Сентябрь 1915 г.: настроения в армии
Этот месяц — сентябрь 1915 г., — проведённый мною в Крыму, вдали от правительственного центра, но в центре черноморских военно-морских сил, где связь с фронтом благодаря беспрестанному приезду всякого рода военных на побывку или же на излечение была неизмеримо крепче, чем в Петрограде; где у нас за 15 лет нашего владения дачей образовалось немало местных связей, было много знакомых офицеров Черноморского флота и даже родственников в Севастополе; где, наконец, наша дача располагалась у устья реки Бельбек, в нескольких верстах от стоянки Л.Н. Толстого во время Крымской кампании и рядом с бывшим имением генерала Перовского, отца Софии Перовской, участвовавшей в убийстве Александра II (теперь это имение принадлежало наследникам бывшего управляющего Перовского Штаалям), в двух верстах от выстроенной перед самой войной батареи и в четырёх верстах от гидроавиационной школы, — всё это сразу же после моего приезда дало мне полное и точное представление о том, что думают и чувствуют на фронте.
Должен сказать, что внешний вид Севастополя был в это время неузнаваем из-за необычного военного оживления, а также из-за всякого рода военных строгостей. Помню, как я однажды, гуляя по берегу моря на Бельбекском побережье и попав в запретную зону, о которой я, как сравнительно давно не бывавший в этих местах, не знал, был арестован каким-то вахмистром и, так как при мне, конечно, не было паспорта, отправлен, к большому удивлению моей матери, под эскортом к нам на дачу. Тут недоразумение выяснилось, и вахмистр с извинением удалился. Шпиономания была в полном ходу, и появление неизвестного для местных властей лица было достаточным поводом для ареста, несмотря на то что эти власти знали отлично и нашу дачу, и мою мать, и других членов нашей семьи.

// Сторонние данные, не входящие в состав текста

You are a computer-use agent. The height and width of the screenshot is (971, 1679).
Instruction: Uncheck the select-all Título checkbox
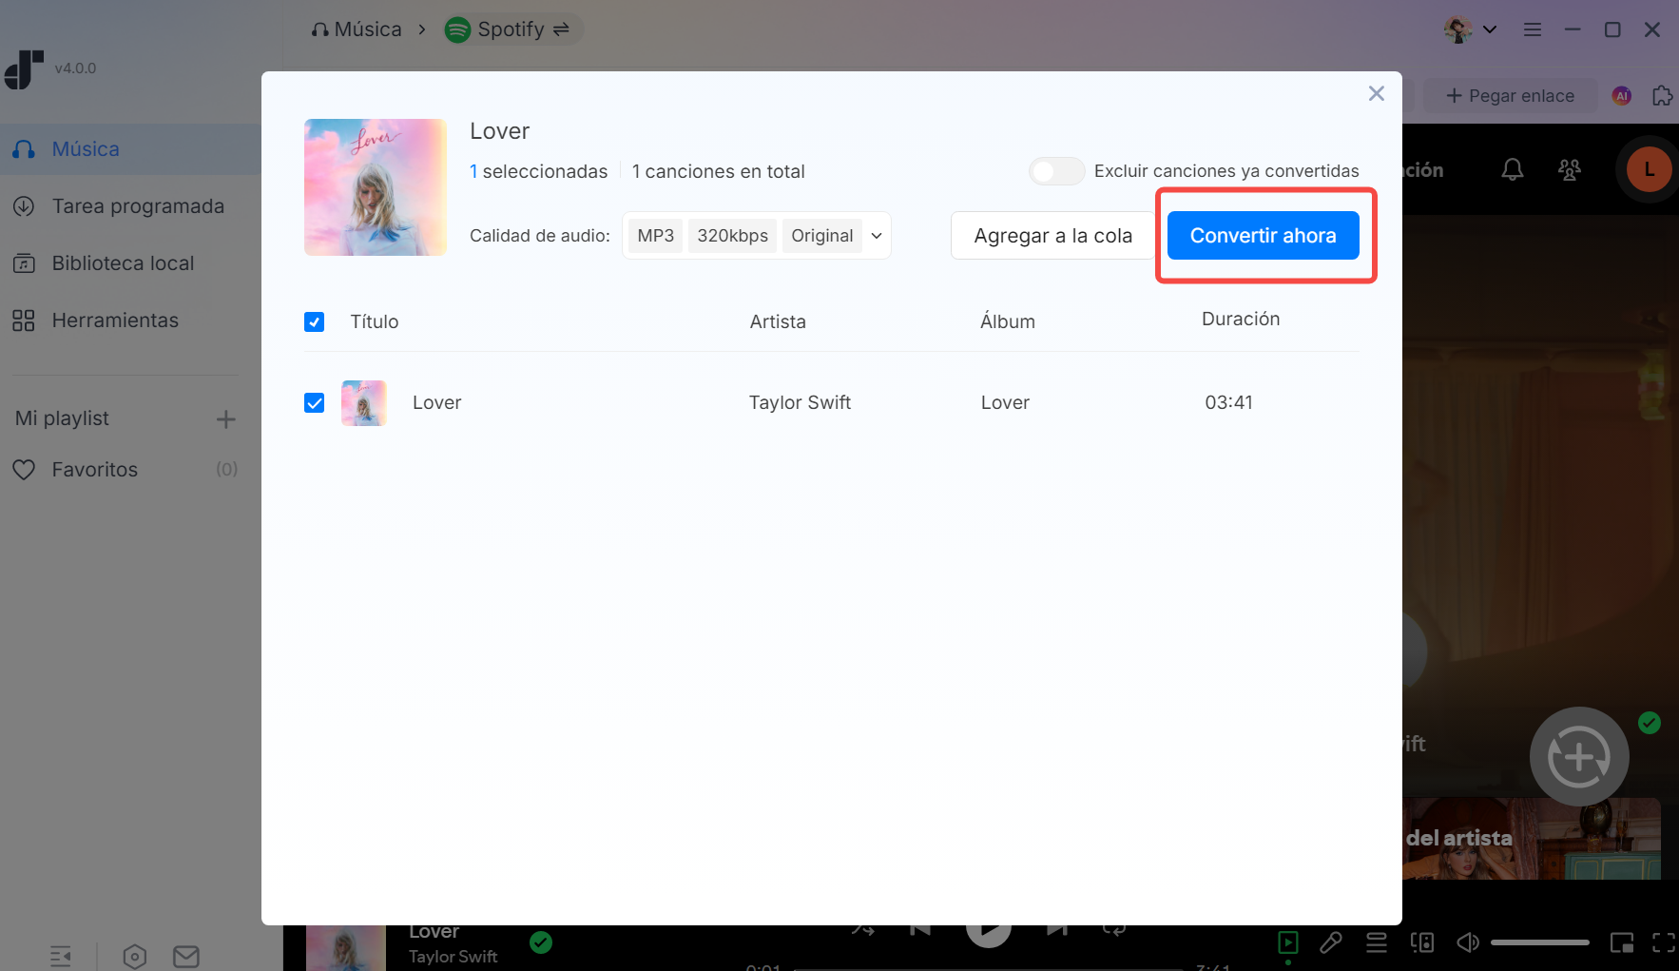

Я сам за это время бывал на Южном берегу Крыма, да и к нам на Бельбек часто приезжали, и я был поражён единодушием оценки положения на фронте и в стране. Общий тон был не только пессимистическим, но и «революционным», хотя и в совсем другом смысле, чем это было в 1917 г. Я не слышал в это время рассказов о разложении фронта, о деморализации солдат, об отсутствии подъёма. Наоборот, несмотря на военные неудачи и отступления летом 1915 г., в отношении духа и состояния армии всё обстояло благополучно, в особенности же имя вел. кн. Николая Николаевича пользовалось огромной популярностью и непререкаемым авторитетом, ему безусловно верили все сверху донизу, но, правда, вера этим одним именем и ограничивалась. Все остальные вожди армии по сравнению с верховным главнокомандующим отступали на второй план.